Shakespeare suggests, hauntingly, that, amid the corals and the pearls, there is some rich transformation, even in death, of our own humanity: a foretaste of resurrection. And that, of course, is the theme of the play; for, as in a baptism, that mimesis of death and resurrection, all who seemed drowned in the tempest are miraculously drawn from the waters and restored to life again.
So, to hear on the radio the description of these magical rose corals already summoned many echoes and images in my head. These distant rose shapes in the deep evoked for me Yeats’s early invocation:
Far-off, most secret, and inviolate Rose,
Enfold me in my hour of hours; where those
Who sought thee in the Holy Sepulchre,
Or in the wine-vat, dwell beyond the stir
And tumult of defeated dreams; and deep. . .
And so we find another rose in the deep.
Later, I looked up the story online, and saw a wonderful film of little fish flitting in and out of the “petals” as divers glided above the vast and yet delicate multifoliate roses of coral, rose-shaped and rose-red in the diver’s lights.
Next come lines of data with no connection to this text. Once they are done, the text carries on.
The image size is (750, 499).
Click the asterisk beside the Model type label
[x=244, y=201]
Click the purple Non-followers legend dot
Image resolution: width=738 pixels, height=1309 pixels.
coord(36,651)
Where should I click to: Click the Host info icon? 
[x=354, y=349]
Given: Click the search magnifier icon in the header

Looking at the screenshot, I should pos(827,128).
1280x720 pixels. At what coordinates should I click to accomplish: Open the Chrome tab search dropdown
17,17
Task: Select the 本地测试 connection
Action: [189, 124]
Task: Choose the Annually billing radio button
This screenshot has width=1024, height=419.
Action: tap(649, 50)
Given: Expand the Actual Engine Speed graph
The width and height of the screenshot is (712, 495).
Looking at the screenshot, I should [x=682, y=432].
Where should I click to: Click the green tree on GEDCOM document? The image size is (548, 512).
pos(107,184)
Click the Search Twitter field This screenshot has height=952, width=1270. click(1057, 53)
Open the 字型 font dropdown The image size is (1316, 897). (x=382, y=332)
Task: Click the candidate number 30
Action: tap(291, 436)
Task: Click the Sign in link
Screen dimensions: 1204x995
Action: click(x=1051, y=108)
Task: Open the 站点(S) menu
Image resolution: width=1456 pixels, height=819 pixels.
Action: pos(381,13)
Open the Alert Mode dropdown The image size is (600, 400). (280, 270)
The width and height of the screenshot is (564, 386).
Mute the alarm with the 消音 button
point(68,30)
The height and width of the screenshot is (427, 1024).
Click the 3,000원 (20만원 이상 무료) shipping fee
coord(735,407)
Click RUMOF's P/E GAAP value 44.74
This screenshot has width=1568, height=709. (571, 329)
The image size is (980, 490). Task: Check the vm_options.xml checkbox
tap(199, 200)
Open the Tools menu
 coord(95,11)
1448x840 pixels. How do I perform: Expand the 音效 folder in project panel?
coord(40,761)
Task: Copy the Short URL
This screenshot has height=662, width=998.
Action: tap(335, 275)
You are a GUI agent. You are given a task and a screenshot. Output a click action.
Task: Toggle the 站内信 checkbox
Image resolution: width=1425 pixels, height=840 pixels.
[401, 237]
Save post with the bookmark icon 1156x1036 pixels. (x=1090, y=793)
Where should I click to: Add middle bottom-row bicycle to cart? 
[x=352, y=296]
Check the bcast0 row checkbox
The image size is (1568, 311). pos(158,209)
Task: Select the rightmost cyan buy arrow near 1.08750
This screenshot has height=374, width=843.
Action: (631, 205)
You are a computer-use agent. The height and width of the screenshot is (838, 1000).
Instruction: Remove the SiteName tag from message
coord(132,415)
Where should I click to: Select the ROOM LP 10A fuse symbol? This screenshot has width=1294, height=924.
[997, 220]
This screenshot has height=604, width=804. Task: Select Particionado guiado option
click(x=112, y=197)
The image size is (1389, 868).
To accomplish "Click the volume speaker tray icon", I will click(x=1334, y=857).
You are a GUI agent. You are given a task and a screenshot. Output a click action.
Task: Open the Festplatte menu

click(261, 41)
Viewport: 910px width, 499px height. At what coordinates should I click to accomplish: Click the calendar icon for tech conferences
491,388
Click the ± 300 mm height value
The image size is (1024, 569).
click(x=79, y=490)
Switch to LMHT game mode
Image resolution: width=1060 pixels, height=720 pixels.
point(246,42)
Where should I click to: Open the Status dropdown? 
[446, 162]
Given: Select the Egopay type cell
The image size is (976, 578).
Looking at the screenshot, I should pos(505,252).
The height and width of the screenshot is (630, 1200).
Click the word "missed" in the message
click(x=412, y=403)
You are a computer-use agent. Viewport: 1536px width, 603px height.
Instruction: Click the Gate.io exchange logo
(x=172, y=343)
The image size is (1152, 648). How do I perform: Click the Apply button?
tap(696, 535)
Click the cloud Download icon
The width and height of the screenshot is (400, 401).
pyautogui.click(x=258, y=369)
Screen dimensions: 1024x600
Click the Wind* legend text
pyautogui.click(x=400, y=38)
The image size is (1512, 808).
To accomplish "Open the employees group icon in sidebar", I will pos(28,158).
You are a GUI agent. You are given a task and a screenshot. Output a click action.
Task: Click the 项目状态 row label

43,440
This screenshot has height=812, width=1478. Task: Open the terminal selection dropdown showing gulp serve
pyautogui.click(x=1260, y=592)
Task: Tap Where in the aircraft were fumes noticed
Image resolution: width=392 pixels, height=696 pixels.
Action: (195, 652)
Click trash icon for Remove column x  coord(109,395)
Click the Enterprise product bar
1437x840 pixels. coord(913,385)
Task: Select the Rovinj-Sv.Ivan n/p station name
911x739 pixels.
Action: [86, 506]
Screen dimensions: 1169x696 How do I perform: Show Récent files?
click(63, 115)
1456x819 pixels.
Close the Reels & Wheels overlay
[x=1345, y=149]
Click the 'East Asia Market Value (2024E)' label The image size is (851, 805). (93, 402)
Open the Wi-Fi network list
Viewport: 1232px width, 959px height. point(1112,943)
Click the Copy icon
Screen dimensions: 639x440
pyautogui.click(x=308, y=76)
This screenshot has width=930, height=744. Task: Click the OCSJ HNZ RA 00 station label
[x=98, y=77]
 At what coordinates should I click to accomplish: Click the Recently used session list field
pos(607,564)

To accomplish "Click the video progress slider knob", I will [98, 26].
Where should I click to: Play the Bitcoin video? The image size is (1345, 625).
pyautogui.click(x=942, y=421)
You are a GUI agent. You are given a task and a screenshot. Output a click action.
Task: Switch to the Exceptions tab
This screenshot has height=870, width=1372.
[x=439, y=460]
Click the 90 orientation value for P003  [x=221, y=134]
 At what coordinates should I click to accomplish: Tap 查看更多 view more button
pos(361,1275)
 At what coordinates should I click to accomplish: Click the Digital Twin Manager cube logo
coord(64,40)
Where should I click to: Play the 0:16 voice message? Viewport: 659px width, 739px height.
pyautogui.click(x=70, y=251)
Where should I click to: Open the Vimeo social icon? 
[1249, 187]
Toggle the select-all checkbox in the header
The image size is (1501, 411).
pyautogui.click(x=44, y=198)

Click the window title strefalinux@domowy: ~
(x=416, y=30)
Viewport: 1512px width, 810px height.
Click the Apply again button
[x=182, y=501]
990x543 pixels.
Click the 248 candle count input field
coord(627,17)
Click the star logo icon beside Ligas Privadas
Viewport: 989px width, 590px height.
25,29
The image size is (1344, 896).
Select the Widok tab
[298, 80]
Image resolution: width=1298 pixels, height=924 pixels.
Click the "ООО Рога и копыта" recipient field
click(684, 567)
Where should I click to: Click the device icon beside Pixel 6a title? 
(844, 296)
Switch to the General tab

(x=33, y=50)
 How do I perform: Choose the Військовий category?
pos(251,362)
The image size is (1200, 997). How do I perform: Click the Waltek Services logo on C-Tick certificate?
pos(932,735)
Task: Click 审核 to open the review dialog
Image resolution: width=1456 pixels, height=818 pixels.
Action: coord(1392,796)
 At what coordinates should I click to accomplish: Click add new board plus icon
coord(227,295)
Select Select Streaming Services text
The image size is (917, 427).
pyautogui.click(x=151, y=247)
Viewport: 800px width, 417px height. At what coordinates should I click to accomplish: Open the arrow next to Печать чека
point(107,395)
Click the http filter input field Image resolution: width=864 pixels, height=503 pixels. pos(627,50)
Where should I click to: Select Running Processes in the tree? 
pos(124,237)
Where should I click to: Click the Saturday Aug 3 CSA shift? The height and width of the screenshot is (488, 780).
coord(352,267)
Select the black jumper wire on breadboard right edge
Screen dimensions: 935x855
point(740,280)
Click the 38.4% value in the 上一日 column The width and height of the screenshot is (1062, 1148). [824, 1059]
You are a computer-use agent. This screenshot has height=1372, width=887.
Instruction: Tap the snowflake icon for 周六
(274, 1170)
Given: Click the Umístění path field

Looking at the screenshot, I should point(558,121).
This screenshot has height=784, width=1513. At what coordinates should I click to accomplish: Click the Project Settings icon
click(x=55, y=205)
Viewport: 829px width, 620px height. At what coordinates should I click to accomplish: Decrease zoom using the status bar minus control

It was marvellous and actual — and all of it unbleached, uncorroded, as yet untouched by climate change; for the reef lies deep enough to be protected from the bleaching effects of the warming ocean.
A rose by any other name would smell as sweet, but there is something wonderful about how another life, the living, growing creature that is the coral, can take on that same shape and suggest to us, even in the cold depths, the gentle exhalations of a summer’s day.